I checked it; it was from Largo Vance.
“Hey, Henry, I don’t know how she got it or why, but I have
a feeling I have you to thank for Paulina’s story, you little
devil you. With any luck those pussies in D.C. will have no
choice but to exhume the proper body this time. If they screw
this one up they’ll have more important people than yours
truly to answer to. Anyway, the wool’s been pulled down
long enough. Now catch that Roberts prick and then give me
a call. I have an unopened bottle of Johnnie Walker Blue with
your name on it.”
Before I could hang up the phone I saw a shadow hovering
over my desk.
“Hey, Jack,” I said.
“Hey yourself. So, read any good stories today?”

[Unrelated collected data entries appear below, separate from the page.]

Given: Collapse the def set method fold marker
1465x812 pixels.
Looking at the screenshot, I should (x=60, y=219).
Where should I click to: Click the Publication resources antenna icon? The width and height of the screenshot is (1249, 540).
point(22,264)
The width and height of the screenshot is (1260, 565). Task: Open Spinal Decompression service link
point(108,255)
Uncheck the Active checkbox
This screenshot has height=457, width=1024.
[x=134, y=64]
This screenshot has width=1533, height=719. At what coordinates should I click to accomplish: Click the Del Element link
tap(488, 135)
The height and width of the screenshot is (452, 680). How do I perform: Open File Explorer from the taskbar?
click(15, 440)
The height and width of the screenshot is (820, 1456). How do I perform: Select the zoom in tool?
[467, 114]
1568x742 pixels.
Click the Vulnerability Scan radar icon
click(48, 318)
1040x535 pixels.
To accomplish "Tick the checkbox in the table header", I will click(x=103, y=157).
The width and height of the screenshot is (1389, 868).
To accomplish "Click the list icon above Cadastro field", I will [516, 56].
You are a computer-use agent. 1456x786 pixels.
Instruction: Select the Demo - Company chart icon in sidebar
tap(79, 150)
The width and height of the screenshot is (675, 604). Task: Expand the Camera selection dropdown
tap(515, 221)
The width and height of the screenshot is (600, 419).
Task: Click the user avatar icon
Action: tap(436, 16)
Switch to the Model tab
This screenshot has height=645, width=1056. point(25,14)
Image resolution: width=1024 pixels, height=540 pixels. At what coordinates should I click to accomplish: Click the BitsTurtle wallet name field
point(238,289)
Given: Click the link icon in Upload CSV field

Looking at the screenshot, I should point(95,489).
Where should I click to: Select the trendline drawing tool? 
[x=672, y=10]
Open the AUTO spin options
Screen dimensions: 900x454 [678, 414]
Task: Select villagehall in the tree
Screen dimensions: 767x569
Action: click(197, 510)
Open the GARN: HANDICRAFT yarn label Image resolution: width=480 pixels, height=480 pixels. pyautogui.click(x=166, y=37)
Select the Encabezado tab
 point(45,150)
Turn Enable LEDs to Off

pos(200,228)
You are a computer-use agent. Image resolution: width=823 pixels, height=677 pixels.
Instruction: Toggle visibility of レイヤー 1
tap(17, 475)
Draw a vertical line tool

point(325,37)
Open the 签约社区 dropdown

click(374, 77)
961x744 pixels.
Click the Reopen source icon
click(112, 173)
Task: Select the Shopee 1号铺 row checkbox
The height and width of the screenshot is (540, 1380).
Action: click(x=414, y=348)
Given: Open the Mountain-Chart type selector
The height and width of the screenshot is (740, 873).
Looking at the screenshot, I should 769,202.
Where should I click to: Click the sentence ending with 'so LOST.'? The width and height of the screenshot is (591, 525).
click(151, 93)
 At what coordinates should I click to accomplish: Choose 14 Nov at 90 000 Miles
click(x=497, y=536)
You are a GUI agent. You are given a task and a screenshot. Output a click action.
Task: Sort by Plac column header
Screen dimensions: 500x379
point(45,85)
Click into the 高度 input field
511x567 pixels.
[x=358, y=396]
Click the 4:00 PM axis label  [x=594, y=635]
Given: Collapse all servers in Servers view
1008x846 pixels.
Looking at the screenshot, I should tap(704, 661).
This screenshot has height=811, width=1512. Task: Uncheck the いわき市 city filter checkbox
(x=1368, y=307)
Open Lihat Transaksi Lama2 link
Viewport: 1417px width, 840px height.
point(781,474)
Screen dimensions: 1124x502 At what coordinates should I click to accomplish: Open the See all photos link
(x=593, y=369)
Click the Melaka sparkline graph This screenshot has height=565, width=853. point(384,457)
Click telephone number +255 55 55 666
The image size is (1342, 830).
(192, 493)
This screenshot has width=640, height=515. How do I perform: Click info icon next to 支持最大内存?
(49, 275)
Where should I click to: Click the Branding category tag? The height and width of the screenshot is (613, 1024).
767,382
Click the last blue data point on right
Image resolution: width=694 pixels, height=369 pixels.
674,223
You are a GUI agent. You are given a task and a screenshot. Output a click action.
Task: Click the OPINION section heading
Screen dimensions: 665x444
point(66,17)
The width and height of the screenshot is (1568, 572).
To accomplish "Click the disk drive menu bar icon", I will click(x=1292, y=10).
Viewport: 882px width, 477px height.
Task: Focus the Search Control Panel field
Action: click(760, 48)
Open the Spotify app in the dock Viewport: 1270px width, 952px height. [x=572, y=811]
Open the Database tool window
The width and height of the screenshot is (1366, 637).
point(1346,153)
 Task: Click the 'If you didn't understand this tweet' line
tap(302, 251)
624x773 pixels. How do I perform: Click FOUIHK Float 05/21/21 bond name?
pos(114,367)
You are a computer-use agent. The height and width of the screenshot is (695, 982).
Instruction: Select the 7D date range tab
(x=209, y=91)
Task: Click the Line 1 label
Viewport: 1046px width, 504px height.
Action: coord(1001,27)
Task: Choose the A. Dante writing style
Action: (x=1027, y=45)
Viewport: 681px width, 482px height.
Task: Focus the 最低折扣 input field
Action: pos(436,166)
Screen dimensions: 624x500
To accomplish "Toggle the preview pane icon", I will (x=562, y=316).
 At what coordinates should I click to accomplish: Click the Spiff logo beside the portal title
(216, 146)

“I just got in a minute ago. Why, is something breaking?”
“Something already broke,” Jack said. He opened up a leather
valise and pulled out a copy of today’s Dispatch. I’d passed it
on the way to work but didn’t bother to buy a copy. I knew what
would be on the front page, and ignoring some basic sentence
structure I was pretty sure I knew exactly how the article would
read. Jack opened it, spread the paper across my desk.
Looking back at me in a salacious full two-page spread
were the glistening veneers of Mark Rheingold, a faded
family portrait of John Henry and Meryl Roberts with their
two young children, and a photo of Ollie P. “Brushy Bill”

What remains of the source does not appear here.